La lutte pour promouvoir l’inclusion et pour enrayer les stéréotypes et les préjugés est l’un des combats incessants de David Shelton. Il entreprend des actions de sensibilisation aux problématiques liées à la diversité et œuvre pour encourager le SIM à découvrir les talents cachés dans les communautés culturelles et chez les femmes. Dans ce combat pour faire évoluer les mentalités à l’intérieur du corps des pompiers, David Shelton trouvera en Alberto Syllion, pompier, et Anik St-Pierre, enseignante en techniques de sécurité incendie au collège Montmorency, des alliés idéaux. Tous trois s’investissent à travers des programmes d’éducation et de sensibilisation afin de servir la cause de l’inclusion.
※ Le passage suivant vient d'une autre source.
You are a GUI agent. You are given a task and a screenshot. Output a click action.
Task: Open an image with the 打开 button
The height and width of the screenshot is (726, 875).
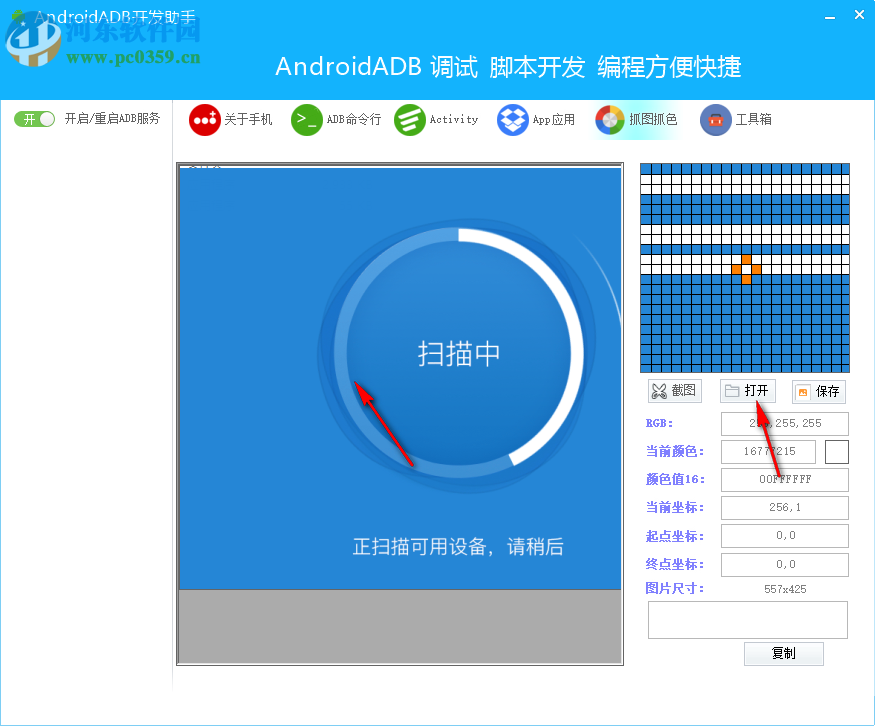coord(748,391)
Selon David Shelton, le tort le plus important fut la déshumanisation des peuples indigènes et africains et l’assujettissement des femmes. Prendre conscience de notre humanité commune lui semble le remède qui libérera notre véritable potentiel en tant que société. Le devoir de mémoire mène vers un chemin de construction et permet ainsi d’avancer.
« Avoir le privilège d’être présent et de venir en aide avec ses collègues lors de drames et de tragédies humaines, d’apporter du réconfort, de sauver des vies de citoyens montréalais en détresse ou dans le besoin a été un honneur! […] Entre rêves et réalités, il y a des milliers de petits pas […] J’ose croire que dans ma carrière à la Ville j’ai fait des pas, nous avons fait ensemble des pas […] et ceux qui nous suivent auront, eux aussi à faire des pas. » ― David Shelton
Après une trentaine d’années de service, David Shelton prend sa retraite le 19 janvier 2022, laissant derrière lui un modèle d’inclusion, d’humanité et de dévouement au sein d’un Montréal qu’il chérit.